Work required:
Which lines in the rows below contain the string "width"? Report each such line in full.

Source data:
** begin **

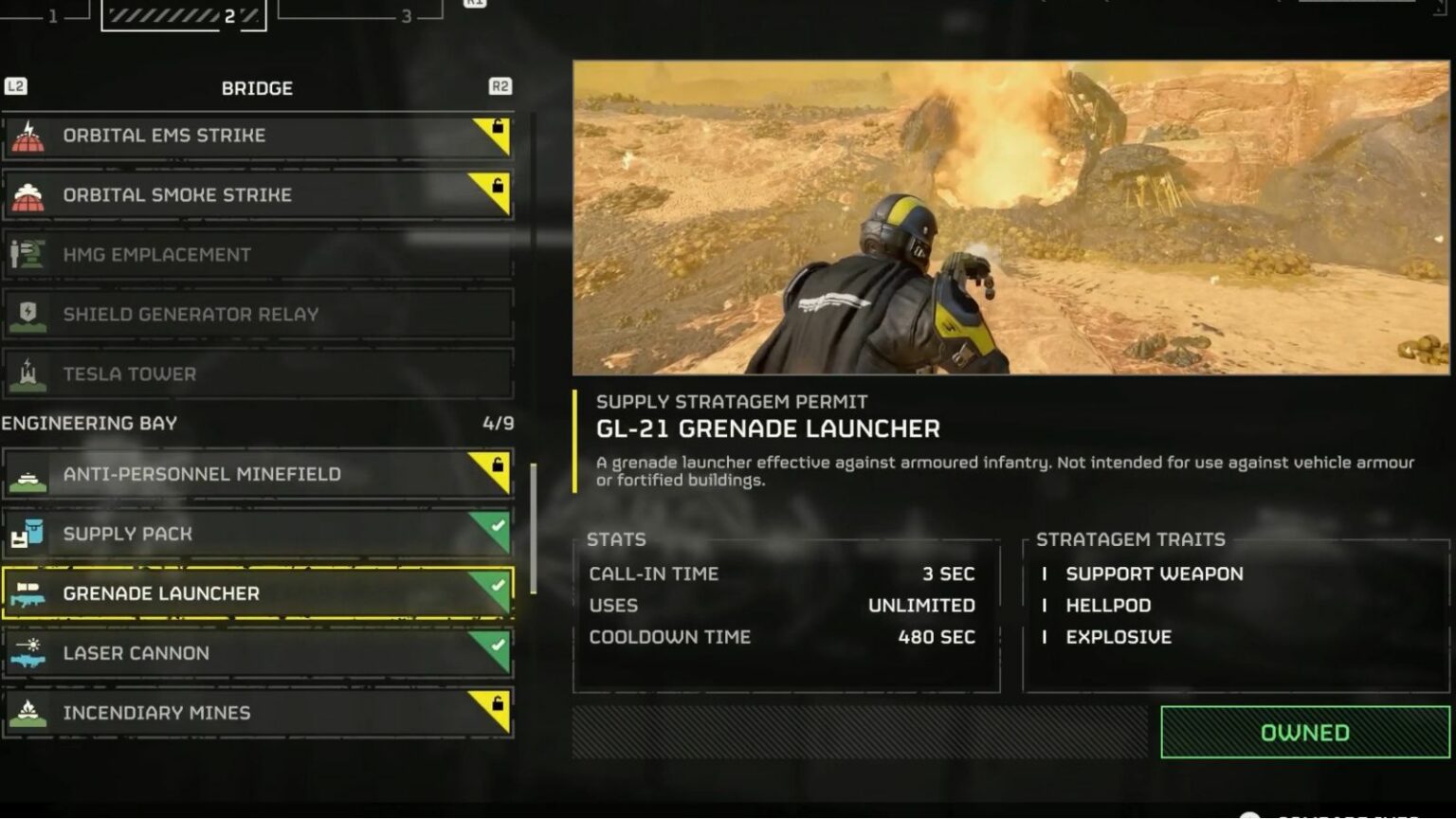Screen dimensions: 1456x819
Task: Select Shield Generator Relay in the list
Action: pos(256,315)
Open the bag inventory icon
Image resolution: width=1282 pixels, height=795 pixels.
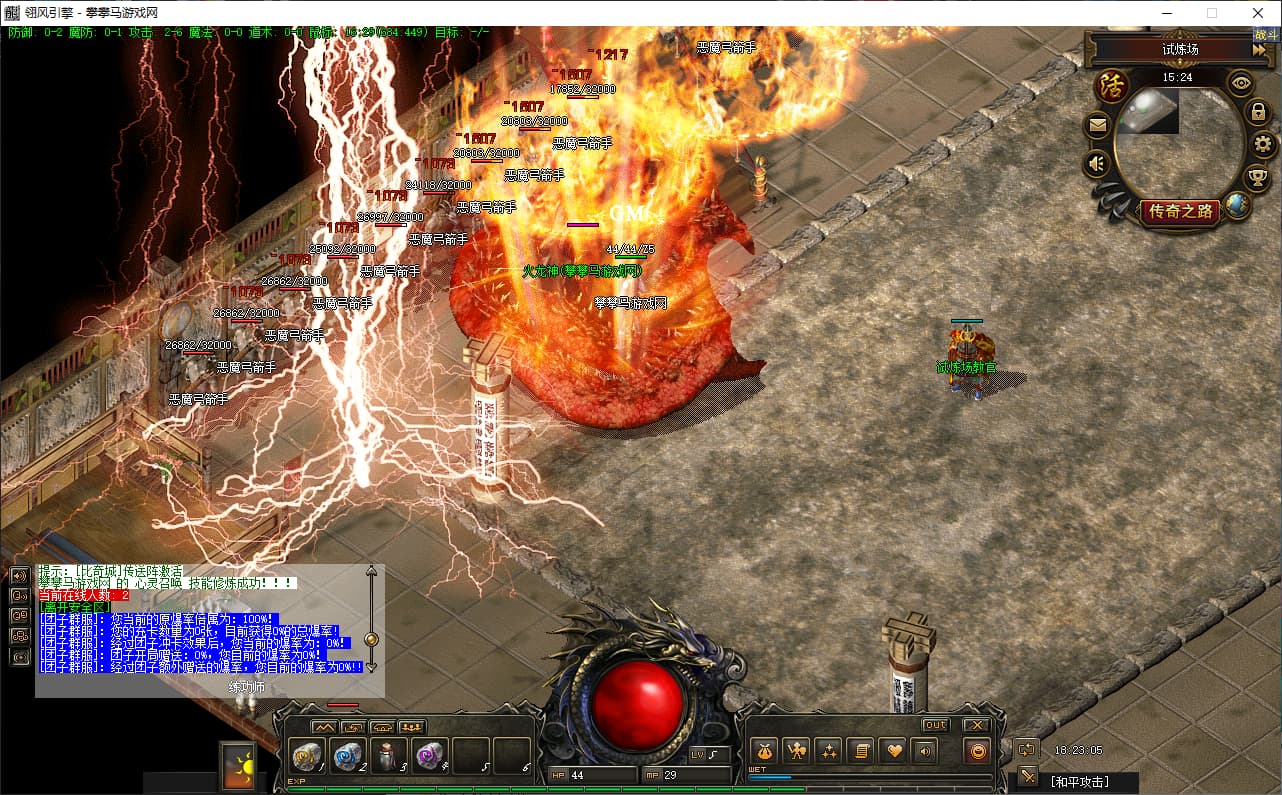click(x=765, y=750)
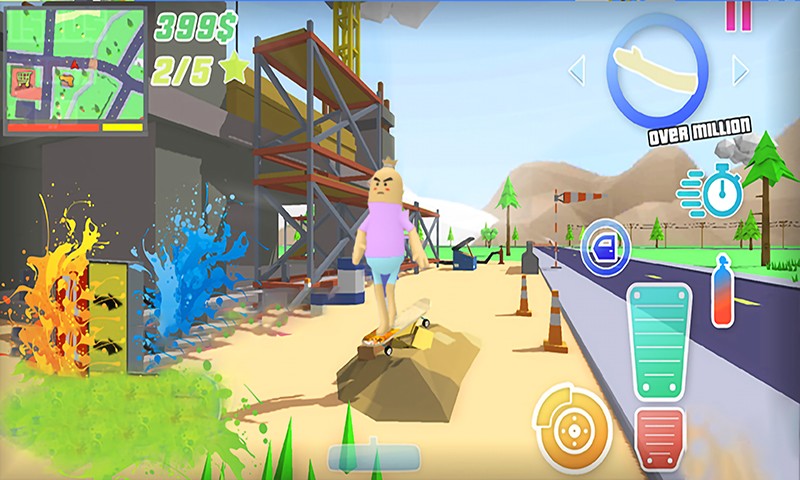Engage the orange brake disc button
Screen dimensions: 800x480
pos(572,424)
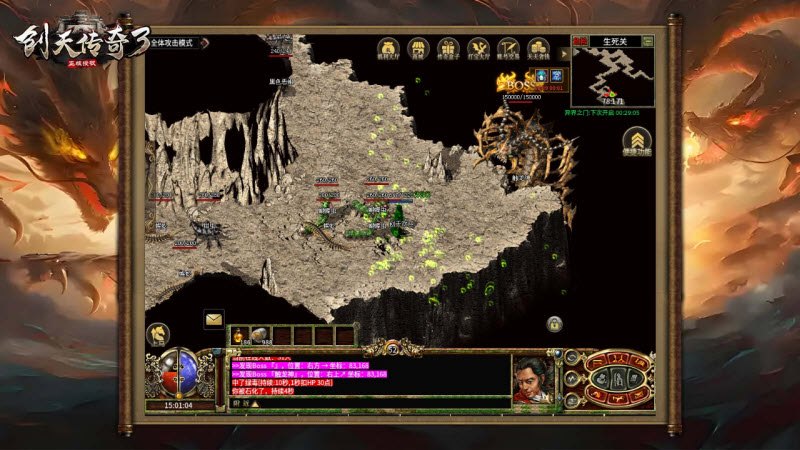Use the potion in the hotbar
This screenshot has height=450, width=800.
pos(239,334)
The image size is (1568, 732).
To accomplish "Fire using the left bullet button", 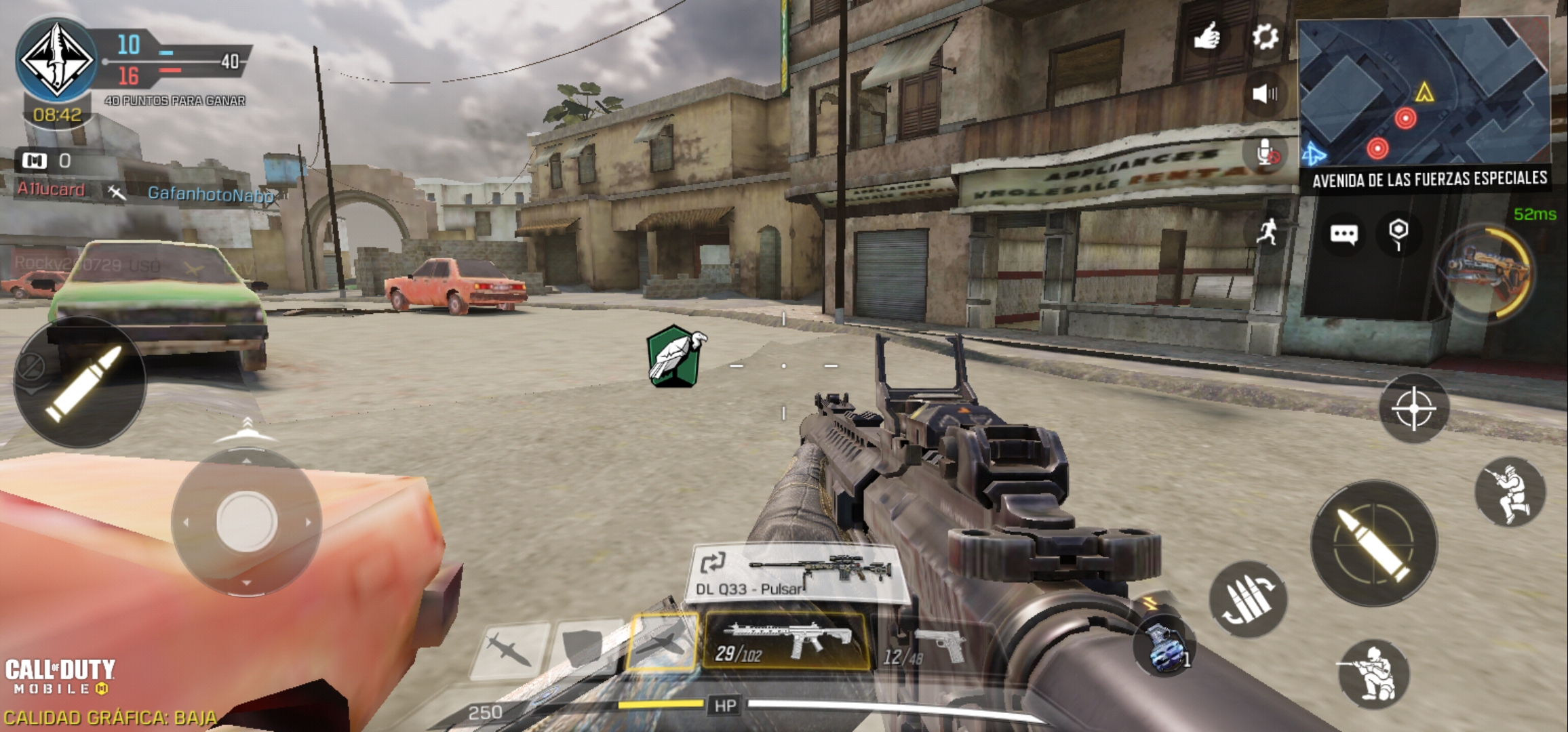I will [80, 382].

** end **

Solution to this task:
Image resolution: width=1282 pixels, height=795 pixels.
This screenshot has height=450, width=800.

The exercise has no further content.